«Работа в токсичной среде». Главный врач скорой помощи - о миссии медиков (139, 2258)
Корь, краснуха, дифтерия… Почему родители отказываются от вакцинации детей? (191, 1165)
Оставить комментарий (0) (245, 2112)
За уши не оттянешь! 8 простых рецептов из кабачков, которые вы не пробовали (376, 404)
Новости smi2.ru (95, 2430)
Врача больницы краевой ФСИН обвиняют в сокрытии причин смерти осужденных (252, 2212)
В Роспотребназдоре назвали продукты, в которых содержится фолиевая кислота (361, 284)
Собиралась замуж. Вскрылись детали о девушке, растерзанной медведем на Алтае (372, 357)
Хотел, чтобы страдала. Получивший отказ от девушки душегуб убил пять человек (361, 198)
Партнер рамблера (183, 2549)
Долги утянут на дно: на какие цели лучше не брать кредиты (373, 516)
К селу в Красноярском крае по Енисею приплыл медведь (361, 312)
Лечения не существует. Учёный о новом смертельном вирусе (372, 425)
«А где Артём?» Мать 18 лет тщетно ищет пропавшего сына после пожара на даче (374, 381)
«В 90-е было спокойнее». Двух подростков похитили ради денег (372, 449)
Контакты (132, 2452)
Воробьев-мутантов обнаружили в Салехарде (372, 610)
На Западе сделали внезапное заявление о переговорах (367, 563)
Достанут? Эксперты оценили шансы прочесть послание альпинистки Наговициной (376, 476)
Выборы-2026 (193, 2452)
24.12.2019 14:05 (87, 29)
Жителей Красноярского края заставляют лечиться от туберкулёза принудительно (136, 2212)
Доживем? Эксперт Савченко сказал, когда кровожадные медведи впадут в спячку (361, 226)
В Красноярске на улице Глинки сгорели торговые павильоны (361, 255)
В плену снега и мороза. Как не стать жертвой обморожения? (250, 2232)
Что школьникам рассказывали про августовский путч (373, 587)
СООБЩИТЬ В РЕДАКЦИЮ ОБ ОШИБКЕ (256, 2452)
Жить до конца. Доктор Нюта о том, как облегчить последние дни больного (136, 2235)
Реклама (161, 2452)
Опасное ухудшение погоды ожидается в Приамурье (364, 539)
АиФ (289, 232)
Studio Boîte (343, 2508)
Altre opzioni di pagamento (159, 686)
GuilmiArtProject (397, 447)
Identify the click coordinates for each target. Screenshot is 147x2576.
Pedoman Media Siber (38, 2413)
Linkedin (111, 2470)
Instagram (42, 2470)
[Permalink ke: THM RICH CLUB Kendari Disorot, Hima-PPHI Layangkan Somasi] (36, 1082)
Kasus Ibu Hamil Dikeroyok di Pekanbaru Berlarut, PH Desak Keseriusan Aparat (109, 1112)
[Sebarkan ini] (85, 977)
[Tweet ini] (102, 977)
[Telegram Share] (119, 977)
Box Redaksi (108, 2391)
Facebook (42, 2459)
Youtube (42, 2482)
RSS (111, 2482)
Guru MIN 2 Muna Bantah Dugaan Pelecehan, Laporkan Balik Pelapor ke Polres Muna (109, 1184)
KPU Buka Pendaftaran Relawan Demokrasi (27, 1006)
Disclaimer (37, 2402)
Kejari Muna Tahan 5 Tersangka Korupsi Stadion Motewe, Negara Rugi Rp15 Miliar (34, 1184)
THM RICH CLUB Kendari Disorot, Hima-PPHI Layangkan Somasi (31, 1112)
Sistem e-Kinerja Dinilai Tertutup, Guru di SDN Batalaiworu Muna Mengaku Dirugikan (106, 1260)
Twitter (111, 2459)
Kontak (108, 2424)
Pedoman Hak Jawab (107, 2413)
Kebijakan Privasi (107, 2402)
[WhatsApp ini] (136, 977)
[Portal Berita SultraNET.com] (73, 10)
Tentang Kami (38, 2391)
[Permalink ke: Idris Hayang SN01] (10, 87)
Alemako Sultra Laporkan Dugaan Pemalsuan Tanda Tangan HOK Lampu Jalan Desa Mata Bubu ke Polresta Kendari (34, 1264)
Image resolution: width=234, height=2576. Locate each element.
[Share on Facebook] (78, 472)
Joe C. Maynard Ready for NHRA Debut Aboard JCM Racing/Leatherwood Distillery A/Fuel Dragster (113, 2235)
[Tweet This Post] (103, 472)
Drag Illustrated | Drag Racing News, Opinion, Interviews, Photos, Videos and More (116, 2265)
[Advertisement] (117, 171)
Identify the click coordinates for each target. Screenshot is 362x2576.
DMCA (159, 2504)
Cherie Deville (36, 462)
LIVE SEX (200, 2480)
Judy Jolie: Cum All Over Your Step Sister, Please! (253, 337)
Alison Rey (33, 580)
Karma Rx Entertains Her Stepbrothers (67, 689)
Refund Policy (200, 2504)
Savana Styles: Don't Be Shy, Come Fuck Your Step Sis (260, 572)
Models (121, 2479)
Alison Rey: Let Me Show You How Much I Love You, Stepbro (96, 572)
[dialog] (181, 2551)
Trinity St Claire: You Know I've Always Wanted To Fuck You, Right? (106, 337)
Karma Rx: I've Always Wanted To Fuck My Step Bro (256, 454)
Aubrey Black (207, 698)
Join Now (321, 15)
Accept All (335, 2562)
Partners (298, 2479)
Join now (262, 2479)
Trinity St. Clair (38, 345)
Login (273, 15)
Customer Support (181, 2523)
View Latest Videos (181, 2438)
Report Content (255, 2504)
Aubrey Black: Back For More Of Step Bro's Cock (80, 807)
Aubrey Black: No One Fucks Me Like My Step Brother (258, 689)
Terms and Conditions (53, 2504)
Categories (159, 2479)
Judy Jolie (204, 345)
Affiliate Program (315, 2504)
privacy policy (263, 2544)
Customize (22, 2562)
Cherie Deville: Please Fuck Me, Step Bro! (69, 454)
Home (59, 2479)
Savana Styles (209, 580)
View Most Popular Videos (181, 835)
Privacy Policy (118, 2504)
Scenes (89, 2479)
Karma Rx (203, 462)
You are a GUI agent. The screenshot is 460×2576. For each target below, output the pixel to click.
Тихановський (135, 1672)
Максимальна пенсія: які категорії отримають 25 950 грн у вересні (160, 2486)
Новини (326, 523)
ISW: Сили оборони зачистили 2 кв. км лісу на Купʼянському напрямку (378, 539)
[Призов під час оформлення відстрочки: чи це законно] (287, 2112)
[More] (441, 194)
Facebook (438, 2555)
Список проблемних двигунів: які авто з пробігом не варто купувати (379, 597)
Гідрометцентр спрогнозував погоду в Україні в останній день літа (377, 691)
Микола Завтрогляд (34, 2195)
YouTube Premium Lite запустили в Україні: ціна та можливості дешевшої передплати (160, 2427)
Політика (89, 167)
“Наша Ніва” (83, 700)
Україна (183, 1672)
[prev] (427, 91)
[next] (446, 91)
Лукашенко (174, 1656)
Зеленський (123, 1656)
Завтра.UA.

[THE PROBLEM] Output the data in full, exactly as it stands.

[OUTPUT FOR THIS TASK]
«Работа в токсичной среде». Главный врач скорой помощи - о миссии медиков (139, 2258)
Корь, краснуха, дифтерия… Почему родители отказываются от вакцинации детей? (191, 1165)
Оставить комментарий (0) (245, 2112)
За уши не оттянешь! 8 простых рецептов из кабачков, которые вы не пробовали (376, 404)
Новости smi2.ru (95, 2430)
Врача больницы краевой ФСИН обвиняют в сокрытии причин смерти осужденных (252, 2212)
В Роспотребназдоре назвали продукты, в которых содержится фолиевая кислота (361, 284)
Собиралась замуж. Вскрылись детали о девушке, растерзанной медведем на Алтае (372, 357)
Хотел, чтобы страдала. Получивший отказ от девушки душегуб убил пять человек (361, 198)
Партнер рамблера (183, 2549)
Долги утянут на дно: на какие цели лучше не брать кредиты (373, 516)
К селу в Красноярском крае по Енисею приплыл медведь (361, 312)
Лечения не существует. Учёный о новом смертельном вирусе (372, 425)
«А где Артём?» Мать 18 лет тщетно ищет пропавшего сына после пожара на даче (374, 381)
«В 90-е было спокойнее». Двух подростков похитили ради денег (372, 449)
Контакты (132, 2452)
Воробьев-мутантов обнаружили в Салехарде (372, 610)
На Западе сделали внезапное заявление о переговорах (367, 563)
Достанут? Эксперты оценили шансы прочесть послание альпинистки Наговициной (376, 476)
Выборы-2026 (193, 2452)
24.12.2019 14:05 (87, 29)
Жителей Красноярского края заставляют лечиться от туберкулёза принудительно (136, 2212)
Доживем? Эксперт Савченко сказал, когда кровожадные медведи впадут в спячку (361, 226)
В Красноярске на улице Глинки сгорели торговые павильоны (361, 255)
В плену снега и мороза. Как не стать жертвой обморожения? (250, 2232)
Что школьникам рассказывали про августовский путч (373, 587)
СООБЩИТЬ В РЕДАКЦИЮ ОБ ОШИБКЕ (256, 2452)
Жить до конца. Доктор Нюта о том, как облегчить последние дни больного (136, 2235)
Реклама (161, 2452)
Опасное ухудшение погоды ожидается в Приамурье (364, 539)
АиФ (289, 232)
Studio Boîte (343, 2508)
Altre opzioni di pagamento (159, 686)
GuilmiArtProject (397, 447)
Identify the click coordinates for each target. Screenshot is 147x2576.
Pedoman Media Siber (38, 2413)
Linkedin (111, 2470)
Instagram (42, 2470)
[Permalink ke: THM RICH CLUB Kendari Disorot, Hima-PPHI Layangkan Somasi] (36, 1082)
Kasus Ibu Hamil Dikeroyok di Pekanbaru Berlarut, PH Desak Keseriusan Aparat (109, 1112)
[Sebarkan ini] (85, 977)
[Tweet ini] (102, 977)
[Telegram Share] (119, 977)
Box Redaksi (108, 2391)
Facebook (42, 2459)
Youtube (42, 2482)
RSS (111, 2482)
Guru MIN 2 Muna Bantah Dugaan Pelecehan, Laporkan Balik Pelapor ke Polres Muna (109, 1184)
KPU Buka Pendaftaran Relawan Demokrasi (27, 1006)
Disclaimer (37, 2402)
Kejari Muna Tahan 5 Tersangka Korupsi Stadion Motewe, Negara Rugi Rp15 Miliar (34, 1184)
THM RICH CLUB Kendari Disorot, Hima-PPHI Layangkan Somasi (31, 1112)
Sistem e-Kinerja Dinilai Tertutup, Guru di SDN Batalaiworu Muna Mengaku Dirugikan (106, 1260)
Twitter (111, 2459)
Kontak (108, 2424)
Pedoman Hak Jawab (107, 2413)
Kebijakan Privasi (107, 2402)
[WhatsApp ini] (136, 977)
[Portal Berita SultraNET.com] (73, 10)
Tentang Kami (38, 2391)
[Permalink ke: Idris Hayang SN01] (10, 87)
Alemako Sultra Laporkan Dugaan Pemalsuan Tanda Tangan HOK Lampu Jalan Desa Mata Bubu ke Polresta Kendari (34, 1264)
Image resolution: width=234, height=2576. Locate each element.
[Share on Facebook] (78, 472)
Joe C. Maynard Ready for NHRA Debut Aboard JCM Racing/Leatherwood Distillery A/Fuel Dragster (113, 2235)
[Tweet This Post] (103, 472)
Drag Illustrated | Drag Racing News, Opinion, Interviews, Photos, Videos and More (116, 2265)
[Advertisement] (117, 171)
Identify the click coordinates for each target. Screenshot is 362x2576.
DMCA (159, 2504)
Cherie Deville (36, 462)
LIVE SEX (200, 2480)
Judy Jolie: Cum All Over Your Step Sister, Please! (253, 337)
Alison Rey (33, 580)
Karma Rx Entertains Her Stepbrothers (67, 689)
Refund Policy (200, 2504)
Savana Styles: Don't Be Shy, Come Fuck Your Step Sis (260, 572)
Models (121, 2479)
Alison Rey: Let Me Show You How Much I Love You, Stepbro (96, 572)
[dialog] (181, 2551)
Trinity St Claire: You Know I've Always Wanted To Fuck You, Right? (106, 337)
Karma Rx: I've Always Wanted To Fuck My Step Bro (256, 454)
Aubrey Black (207, 698)
Join Now (321, 15)
Accept All (335, 2562)
Partners (298, 2479)
Join now (262, 2479)
Trinity St. Clair (38, 345)
Login (273, 15)
Customer Support (181, 2523)
View Latest Videos (181, 2438)
Report Content (255, 2504)
Aubrey Black: Back For More Of Step Bro's Cock (80, 807)
Aubrey Black: No One Fucks Me Like My Step Brother (258, 689)
Terms and Conditions (53, 2504)
Categories (159, 2479)
Judy Jolie (204, 345)
Affiliate Program (315, 2504)
privacy policy (263, 2544)
Customize (22, 2562)
Cherie Deville: Please Fuck Me, Step Bro! (69, 454)
Home (59, 2479)
Savana Styles (209, 580)
View Most Popular Videos (181, 835)
Privacy Policy (118, 2504)
Scenes (89, 2479)
Karma Rx (203, 462)
You are a GUI agent. The screenshot is 460×2576. For each target below, output the pixel to click.
Тихановський (135, 1672)
Максимальна пенсія: які категорії отримають 25 950 грн у вересні (160, 2486)
Новини (326, 523)
ISW: Сили оборони зачистили 2 кв. км лісу на Купʼянському напрямку (378, 539)
[Призов під час оформлення відстрочки: чи це законно] (287, 2112)
[More] (441, 194)
Facebook (438, 2555)
Список проблемних двигунів: які авто з пробігом не варто купувати (379, 597)
Гідрометцентр спрогнозував погоду в Україні в останній день літа (377, 691)
Микола Завтрогляд (34, 2195)
YouTube Premium Lite запустили в Україні: ціна та можливості дешевшої передплати (160, 2427)
Політика (89, 167)
“Наша Ніва” (83, 700)
Україна (183, 1672)
[prev] (427, 91)
[next] (446, 91)
Лукашенко (174, 1656)
Зеленський (123, 1656)
Завтра.UA.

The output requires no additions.